→ **TASK DETAILS**
The lines to copy from the listing below are those that contain the string "pixels".

→ **SOURCE DATA**
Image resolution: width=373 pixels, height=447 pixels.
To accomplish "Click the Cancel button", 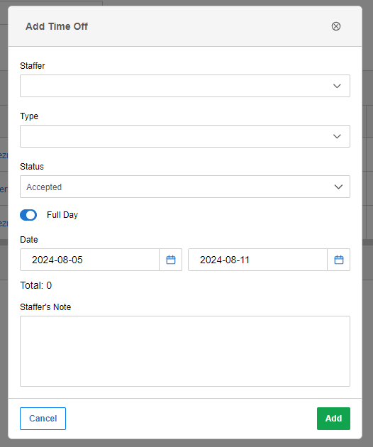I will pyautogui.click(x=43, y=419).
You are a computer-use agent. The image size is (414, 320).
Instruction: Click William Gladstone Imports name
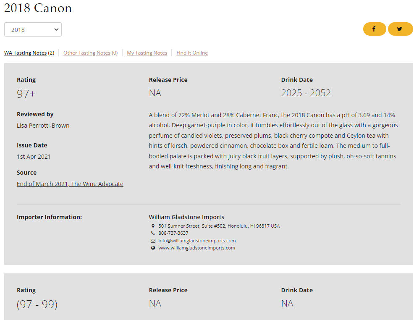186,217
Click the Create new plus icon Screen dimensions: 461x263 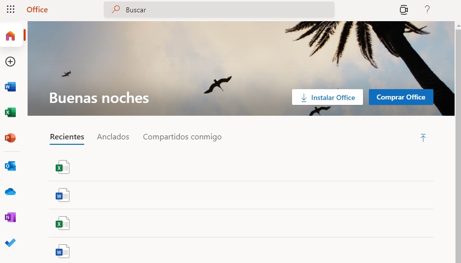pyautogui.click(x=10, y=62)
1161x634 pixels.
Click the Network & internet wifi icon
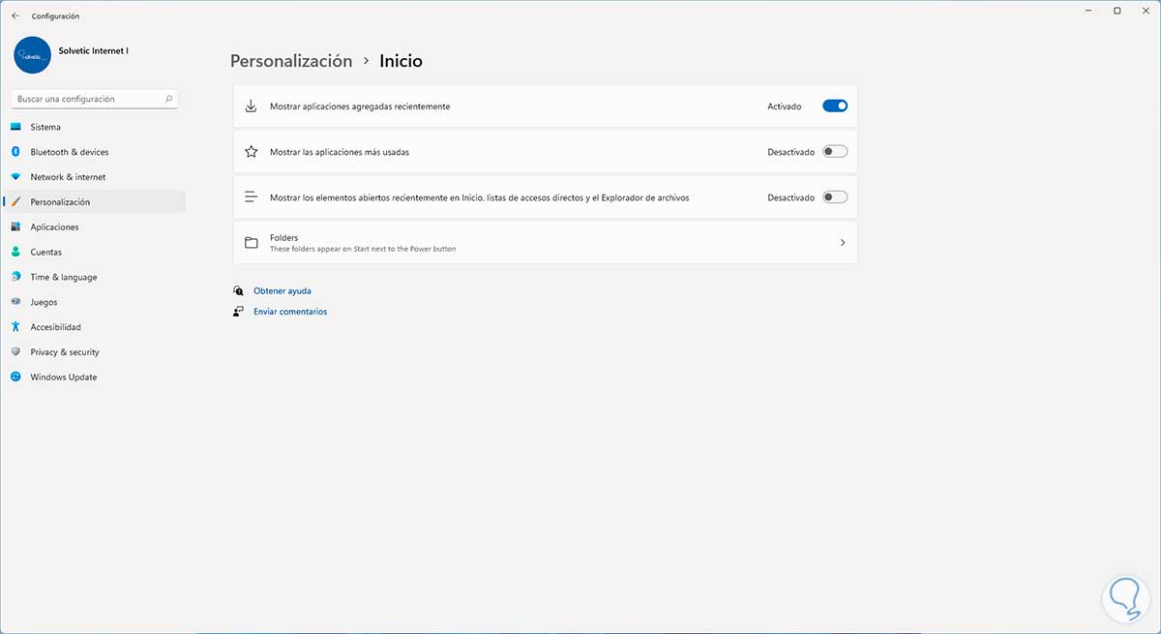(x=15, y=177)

→ **EXERCISE OUTPUT**
Image resolution: width=373 pixels, height=447 pixels.
1161x634 pixels.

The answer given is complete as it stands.